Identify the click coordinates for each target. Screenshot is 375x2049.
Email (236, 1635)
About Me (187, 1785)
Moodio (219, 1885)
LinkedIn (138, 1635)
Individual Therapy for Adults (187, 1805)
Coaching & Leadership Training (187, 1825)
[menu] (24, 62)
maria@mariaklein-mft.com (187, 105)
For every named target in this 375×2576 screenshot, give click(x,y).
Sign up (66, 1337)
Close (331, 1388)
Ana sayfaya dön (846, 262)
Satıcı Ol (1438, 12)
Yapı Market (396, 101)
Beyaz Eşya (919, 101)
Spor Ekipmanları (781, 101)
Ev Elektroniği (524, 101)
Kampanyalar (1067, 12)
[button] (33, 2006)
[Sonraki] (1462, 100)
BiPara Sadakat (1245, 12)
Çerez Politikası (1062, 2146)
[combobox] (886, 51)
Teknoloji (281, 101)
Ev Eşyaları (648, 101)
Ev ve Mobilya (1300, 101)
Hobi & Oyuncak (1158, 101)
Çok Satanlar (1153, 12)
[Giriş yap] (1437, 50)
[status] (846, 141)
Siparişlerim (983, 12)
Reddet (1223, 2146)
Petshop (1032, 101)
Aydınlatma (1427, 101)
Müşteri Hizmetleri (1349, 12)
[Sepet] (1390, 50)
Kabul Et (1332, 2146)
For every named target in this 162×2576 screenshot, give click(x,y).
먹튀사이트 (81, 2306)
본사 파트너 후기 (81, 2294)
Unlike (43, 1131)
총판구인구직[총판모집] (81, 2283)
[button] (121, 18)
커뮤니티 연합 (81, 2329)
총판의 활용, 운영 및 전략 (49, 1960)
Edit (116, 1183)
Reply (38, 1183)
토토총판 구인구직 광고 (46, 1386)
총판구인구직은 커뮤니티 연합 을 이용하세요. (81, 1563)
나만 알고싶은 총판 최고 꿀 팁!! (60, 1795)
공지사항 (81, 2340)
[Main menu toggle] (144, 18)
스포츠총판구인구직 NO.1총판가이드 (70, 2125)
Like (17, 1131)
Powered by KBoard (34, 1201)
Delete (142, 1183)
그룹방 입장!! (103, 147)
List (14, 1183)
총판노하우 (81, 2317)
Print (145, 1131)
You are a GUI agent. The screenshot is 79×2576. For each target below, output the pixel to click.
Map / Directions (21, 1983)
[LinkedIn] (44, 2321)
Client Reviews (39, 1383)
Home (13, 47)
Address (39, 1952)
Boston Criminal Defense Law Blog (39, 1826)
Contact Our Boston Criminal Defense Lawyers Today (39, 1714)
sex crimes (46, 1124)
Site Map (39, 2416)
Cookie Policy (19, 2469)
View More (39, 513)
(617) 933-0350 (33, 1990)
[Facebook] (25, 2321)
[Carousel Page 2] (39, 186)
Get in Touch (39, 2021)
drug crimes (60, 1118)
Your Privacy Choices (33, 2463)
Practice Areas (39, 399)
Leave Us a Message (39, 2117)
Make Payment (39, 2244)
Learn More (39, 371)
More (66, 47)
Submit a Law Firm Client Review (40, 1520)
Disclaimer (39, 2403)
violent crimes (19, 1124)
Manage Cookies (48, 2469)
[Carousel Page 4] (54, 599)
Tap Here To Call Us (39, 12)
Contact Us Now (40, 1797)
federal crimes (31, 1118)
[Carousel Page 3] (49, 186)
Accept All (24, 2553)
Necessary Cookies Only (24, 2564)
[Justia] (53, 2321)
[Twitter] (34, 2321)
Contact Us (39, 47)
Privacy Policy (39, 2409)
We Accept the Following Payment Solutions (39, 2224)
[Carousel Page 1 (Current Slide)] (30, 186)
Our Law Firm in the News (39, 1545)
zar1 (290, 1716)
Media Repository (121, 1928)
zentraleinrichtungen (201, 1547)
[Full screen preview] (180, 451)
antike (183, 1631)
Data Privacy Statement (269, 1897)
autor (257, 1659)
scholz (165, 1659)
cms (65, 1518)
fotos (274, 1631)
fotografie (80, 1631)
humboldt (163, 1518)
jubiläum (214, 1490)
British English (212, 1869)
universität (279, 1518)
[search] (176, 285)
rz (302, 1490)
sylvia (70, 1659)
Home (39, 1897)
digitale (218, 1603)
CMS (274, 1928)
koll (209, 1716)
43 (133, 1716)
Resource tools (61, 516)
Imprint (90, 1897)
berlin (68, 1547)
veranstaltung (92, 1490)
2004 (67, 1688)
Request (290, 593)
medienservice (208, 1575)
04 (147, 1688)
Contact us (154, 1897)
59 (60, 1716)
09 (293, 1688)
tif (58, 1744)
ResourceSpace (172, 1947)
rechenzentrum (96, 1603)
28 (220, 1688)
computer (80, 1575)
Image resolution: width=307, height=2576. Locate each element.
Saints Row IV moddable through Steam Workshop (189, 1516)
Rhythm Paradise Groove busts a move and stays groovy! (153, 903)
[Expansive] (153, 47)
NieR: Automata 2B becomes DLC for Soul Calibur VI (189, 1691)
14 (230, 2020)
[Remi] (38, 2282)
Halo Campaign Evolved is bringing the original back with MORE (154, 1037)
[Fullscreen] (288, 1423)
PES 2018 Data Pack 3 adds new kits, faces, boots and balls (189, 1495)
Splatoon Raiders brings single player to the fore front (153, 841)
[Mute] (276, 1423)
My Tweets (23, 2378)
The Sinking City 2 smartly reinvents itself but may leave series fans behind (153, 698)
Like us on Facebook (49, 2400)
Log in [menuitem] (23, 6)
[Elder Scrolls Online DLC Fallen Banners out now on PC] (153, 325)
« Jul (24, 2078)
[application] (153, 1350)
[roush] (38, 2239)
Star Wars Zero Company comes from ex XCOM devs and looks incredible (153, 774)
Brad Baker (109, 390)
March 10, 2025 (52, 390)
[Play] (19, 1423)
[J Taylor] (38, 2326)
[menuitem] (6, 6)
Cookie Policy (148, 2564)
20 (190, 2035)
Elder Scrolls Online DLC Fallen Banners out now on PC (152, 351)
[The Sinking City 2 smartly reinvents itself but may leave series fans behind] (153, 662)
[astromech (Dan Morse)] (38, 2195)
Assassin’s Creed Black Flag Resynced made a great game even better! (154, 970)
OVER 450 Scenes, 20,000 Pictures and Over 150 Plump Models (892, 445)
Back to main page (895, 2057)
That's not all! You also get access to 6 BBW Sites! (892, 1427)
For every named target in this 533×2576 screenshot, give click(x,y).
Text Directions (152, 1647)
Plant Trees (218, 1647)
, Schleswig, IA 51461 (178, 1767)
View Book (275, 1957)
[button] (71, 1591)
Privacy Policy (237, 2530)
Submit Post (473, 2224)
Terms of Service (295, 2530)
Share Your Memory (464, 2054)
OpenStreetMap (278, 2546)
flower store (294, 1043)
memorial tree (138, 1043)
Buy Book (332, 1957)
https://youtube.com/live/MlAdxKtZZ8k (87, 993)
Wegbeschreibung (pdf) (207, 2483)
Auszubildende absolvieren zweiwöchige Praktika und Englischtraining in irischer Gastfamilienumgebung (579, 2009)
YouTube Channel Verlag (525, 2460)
************
In the entries above, count every line containing the word "Sinking". Write only the total.

2